JAKARTA – Kepala Bidang Pembinaan dan Prestasi PBSI, Susy Susanti, mengatakan bahwa program latihan di pelatnas kembali berjalan normal setelah Lebaran. Meski begitu, kegiatan latihan tetap diakukan saat ini.
PBSI memutuskan untuk tetap mengadakan latihan di sela karantina tertutup di area Pelatnas Cipayung. Tetapi, program latihan diketahui berbeda karena tujuan utamanya hanya untuk menjaga kebugaran para atlet.
Pelatnas PBSI baru akan menerapkan program latihan intensif kembali usai Hari Raya Idul Fitri, tepatnya mulai 2 Juni 2020. Hal ini dilakukan karena para atlet akan menjalani program persiapan menuju turnamen pada saat itu.
BACA JUGA: Demi Jaga Kesehatan, PBSI Takkan Pulangkan Pemain dari Pelatnas Cipayung
Sebab, Federasi Bulu Tangkis Dunia (BWF) sendiri diketahui menangguhkan turnamen hingga Juli. Keputusan tersebut diambil karena merebaknya pandemi virus corona di sejumlah negara saat ini.
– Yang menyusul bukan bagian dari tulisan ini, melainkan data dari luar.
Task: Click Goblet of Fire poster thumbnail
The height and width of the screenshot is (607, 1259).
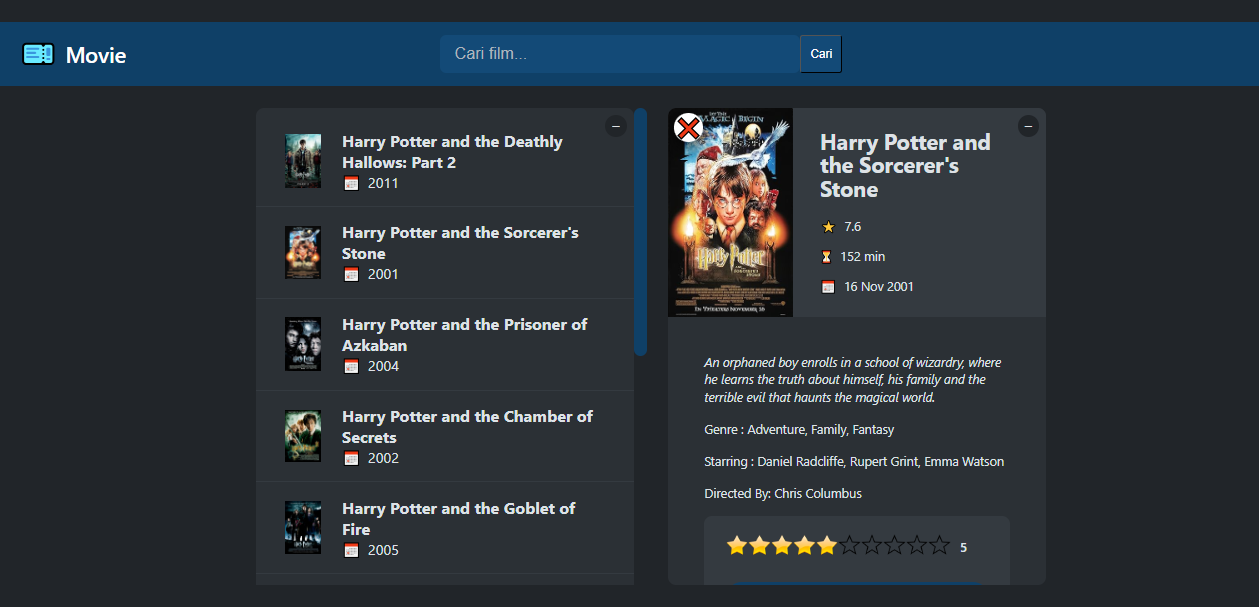Action: point(303,528)
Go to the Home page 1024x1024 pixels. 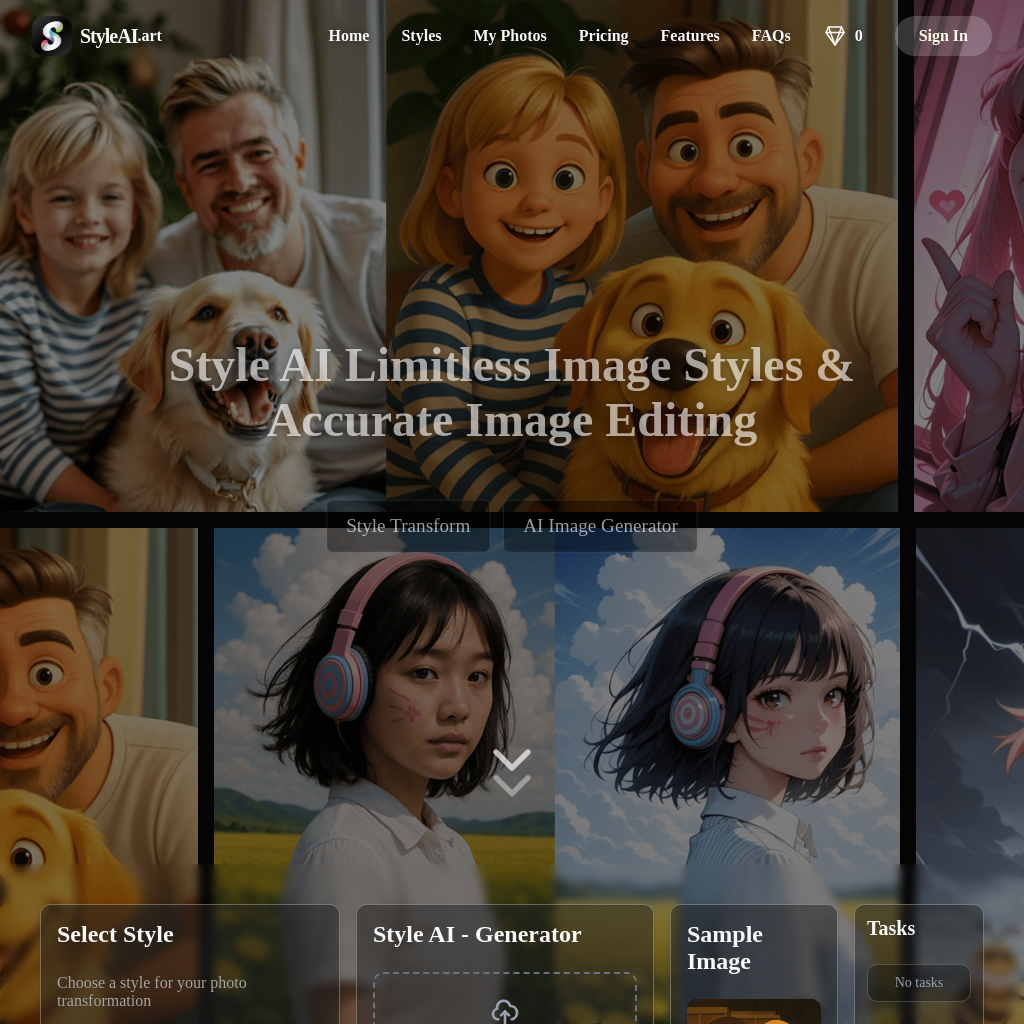click(348, 36)
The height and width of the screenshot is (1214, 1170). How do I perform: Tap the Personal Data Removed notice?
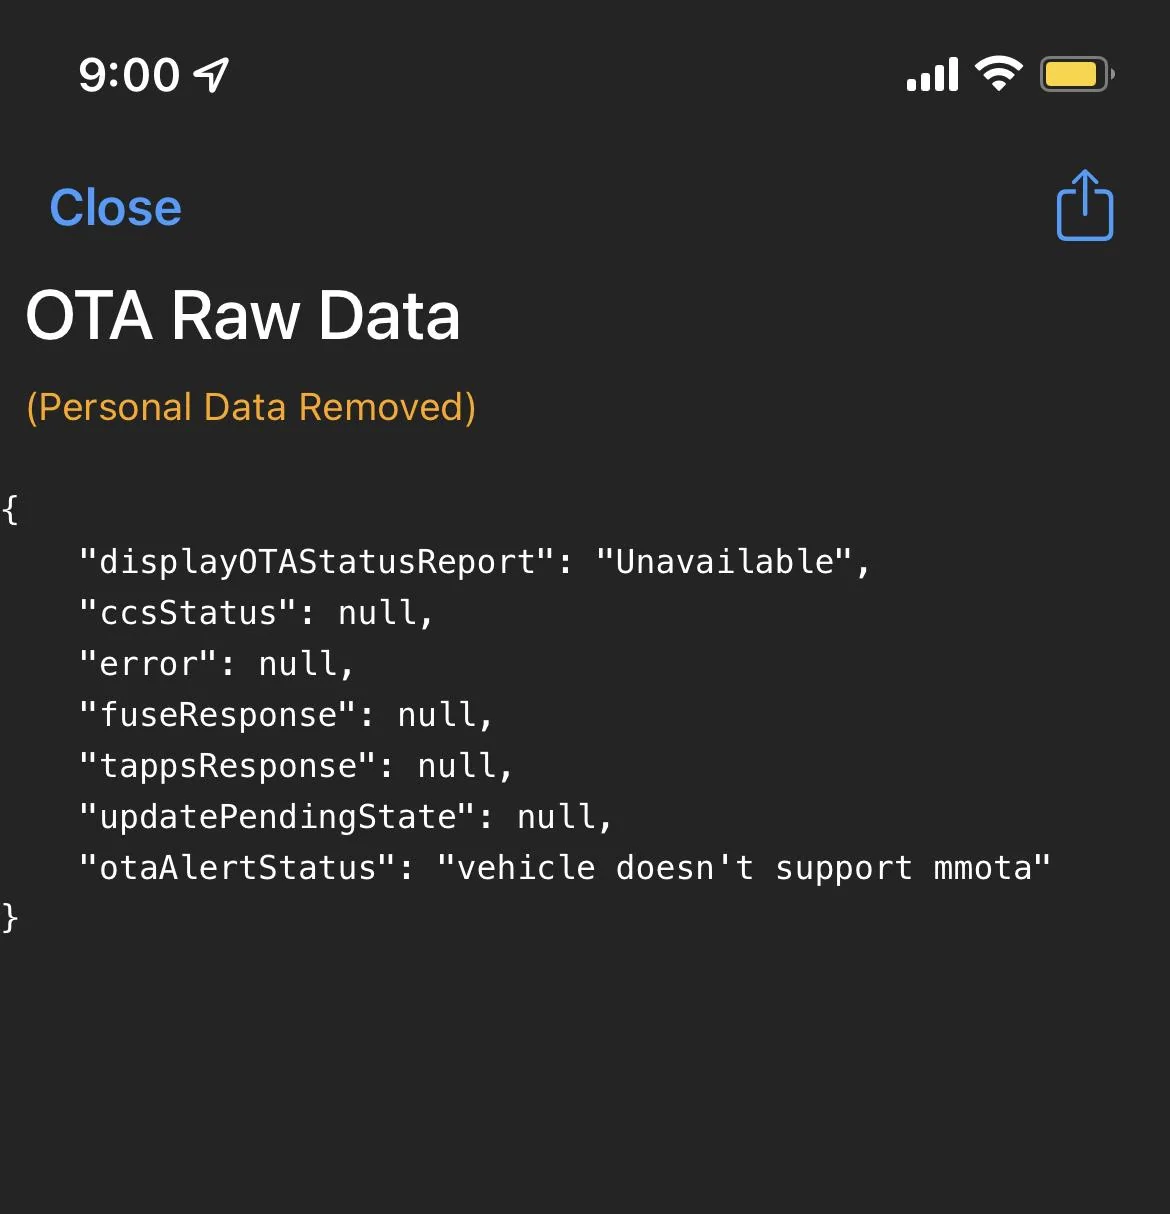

"Latihan sekarang ini tetap ada, mencakup teknik dan fisik, tapi hanya untuk jaga performa, stroke akurasi saja. Porsi latihannya sekitar 40-50 persen saja, yang terpenting saat ini menjaga kesehatan atlet, jadi menyesuaikan dengan kondisi atlet, program sesuai arahan pelatih masing-masing sektor. Program latihan normal akan berjalan setelah Lebaran, semoga situasinya juga sudah normal kembali," ujar Susy, sebagaimana dikutip dari laman resmi PBSI, Jumat (10/4/2020).
"Atlet muda memang harus tetap latihan stroke dan akurasi, karena di bagian ini mereka masih belum matang, sehingga mereka harus lebih konsisten latihan, agar feel akurasi dan stroke-nya tidak hilang setelah lama absen turnamen dan latihan intensif," tukasnya.